El posible regreso del Niño Godzilla pone en alerta al campo y al agua en México
Especialistas advierten que un evento intenso de El Niño podría alterar lluvias, temperaturas y producción agropecuaria en los próximos meses.
El posible fortalecimiento del fenómeno El Niño durante los próximos meses mantiene bajo observación a científicos y autoridades meteorológicas de México. La advertencia surge luego de que la Administración Nacional Oceánica y Atmosférica de Estados Unidos (NOAA) señalara una alta probabilidad de que el evento climático se intensifique, una situación que podría influir en las lluvias, las temperaturas y la actividad agrícola del país.

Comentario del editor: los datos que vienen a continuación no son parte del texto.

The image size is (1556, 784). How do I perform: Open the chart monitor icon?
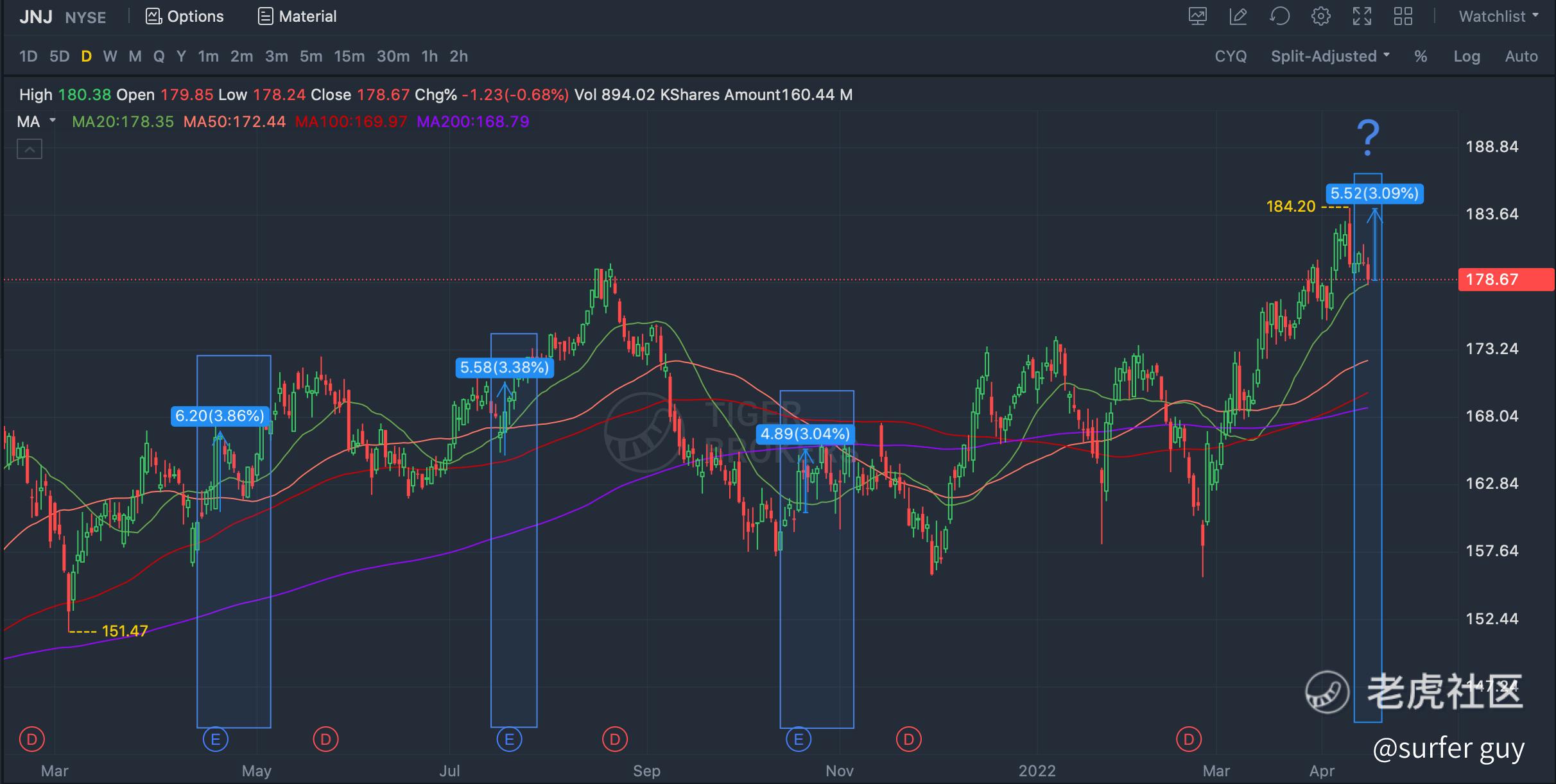[1197, 17]
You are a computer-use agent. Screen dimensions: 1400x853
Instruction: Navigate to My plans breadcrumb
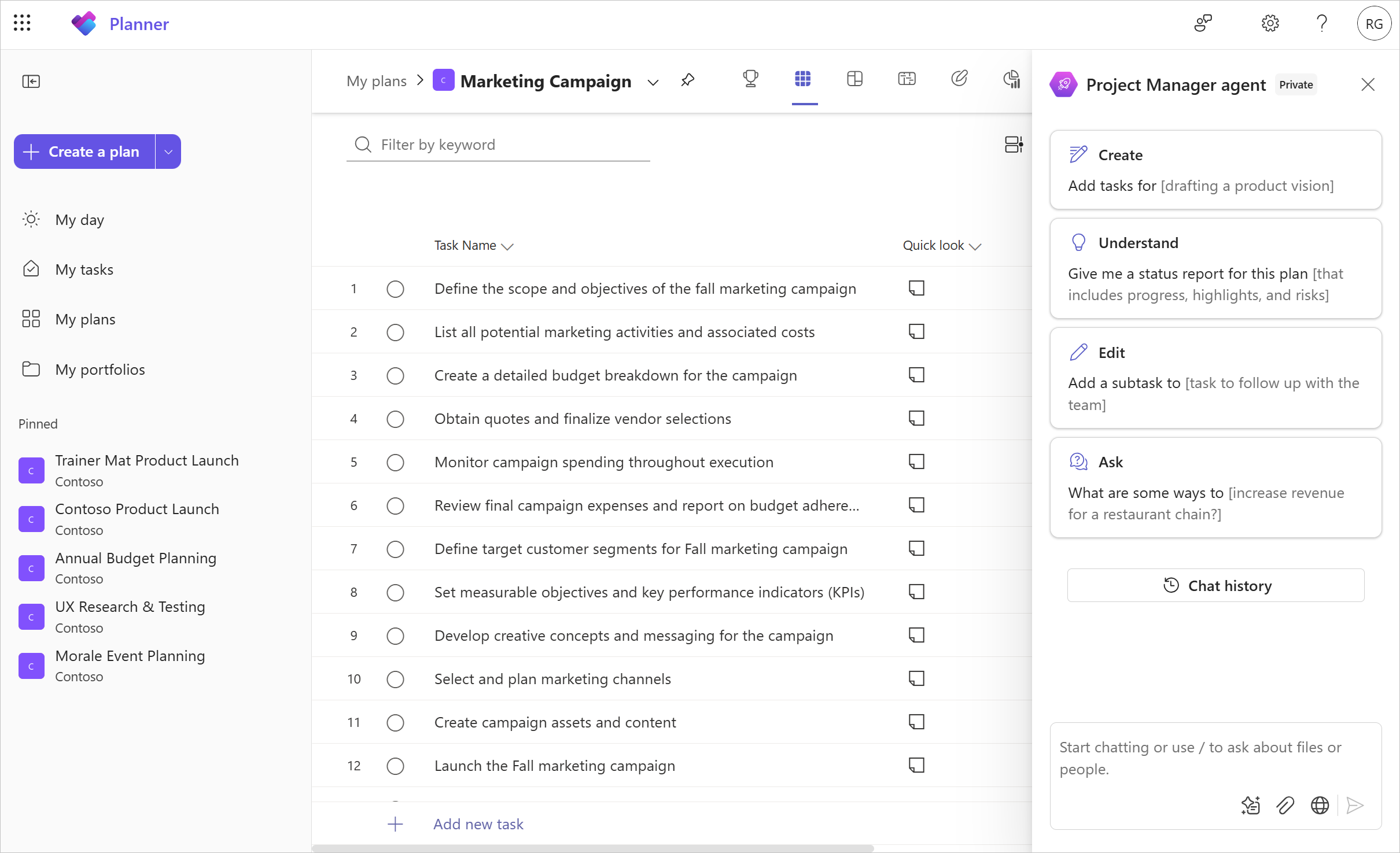click(x=377, y=80)
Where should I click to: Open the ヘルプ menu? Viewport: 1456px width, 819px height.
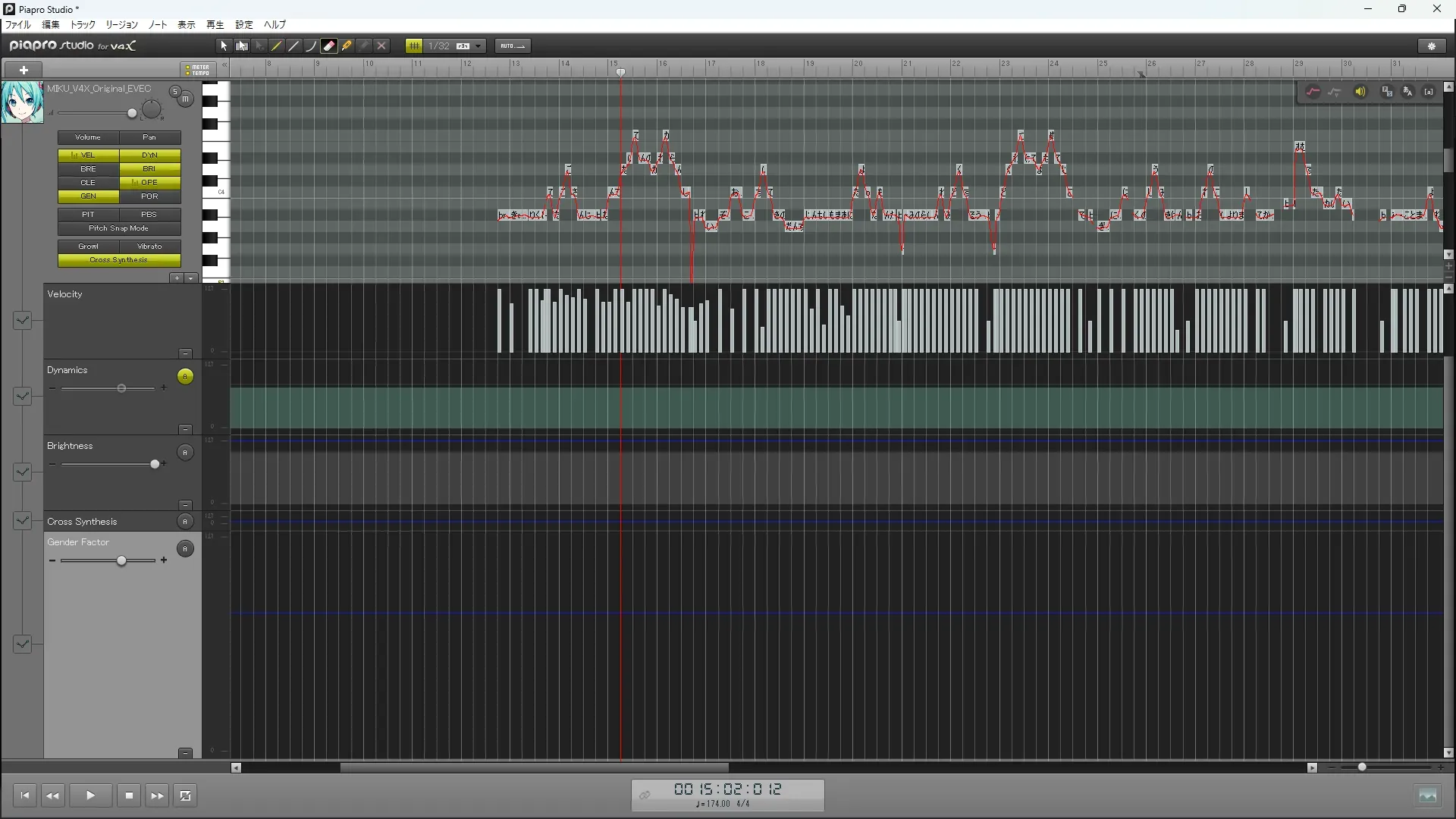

Aunque todavía no existe certeza sobre su magnitud, investigadores ya evalúan un escenario asociado al denominado "Niño Godzilla", una versión extrema de este fenómeno oceánico-atmosférico.
El término no forma parte de la nomenclatura científica oficial, pero comenzó a utilizarse tras el episodio registrado entre 2015 y 2016, considerado uno de los eventos de El Niño más intensos de las últimas décadas.
Según explicó María Luisa Machain, investigadora del Instituto de Ciencias del Mar y Limnología de la UNAM, este tipo de fenómenos se produce cuando las aguas superficiales del Pacífico ecuatorial permanecen durante varios meses con temperaturas significativamente superiores a las normales.
Durante el episodio de 2015-2016, las anomalías térmicas superaron los 2,5 grados centígrados, provocando alteraciones climáticas en distintas regiones del planeta.
El clima y la agricultura siguen de cerca la evolución del fenómeno
Los especialistas destacan que el calentamiento del Pacífico no solo modifica las condiciones oceánicas, sino que también altera los patrones de lluvia, temperatura y formación de ciclones en amplias zonas del mundo.
En México, la preocupación se centra especialmente en las posibles consecuencias sobre la disponibilidad de agua y la producción agropecuaria.
No obstante, los expertos consideran que el panorama para 2026 es menos complejo que el observado durante años anteriores. De acuerdo con información de la Comisión Nacional del Agua (Conagua), el país logró recuperar cerca del 94% de sus reservas hídricas luego de la prolongada sequía que se extendió durante 43 meses y concluyó en 2025.
Esta recuperación reduce el riesgo de enfrentar una sequía generalizada durante el presente año. Sin embargo, los investigadores advierten que la situación podría cambiar hacia 2027 si persisten las elevadas temperaturas globales registradas en los últimos años.
Temperaturas récord y riesgos para la producción
Para Francisco Estrada Porrúa, coordinador del Programa de Investigación en Cambio Climático de la UNAM, los modelos climáticos actuales muestran similitudes con algunos de los eventos más intensos de El Niño registrados en 1982-1983, 1997-1998 y 2015-2016.
El especialista indicó que aún no es posible confirmar la llegada de un evento extremo, aunque los análisis sugieren una probabilidad creciente de que alcance una intensidad moderada o alta.
El contexto actual agrega un factor adicional de preocupación. La temperatura media global ya se encuentra aproximadamente 1,46 grados centígrados por encima de los niveles preindustriales, una situación que amplifica los efectos de cualquier fenómeno climático extremo.
Los investigadores advierten que una combinación entre calentamiento global y un evento intenso de El Niño podría elevar temporalmente la temperatura planetaria cerca de 1,8 grados centígrados, incrementando la frecuencia de fenómenos meteorológicos severos.
Para el sector agropecuario, esto podría traducirse en cambios en los calendarios de lluvias, mayor presión sobre los recursos hídricos y riesgos para cultivos sensibles a las altas temperaturas. Por ello, organismos científicos y autoridades continúan monitoreando la evolución del Pacífico para anticipar posibles impactos sobre la producción agrícola y la seguridad alimentaria en México.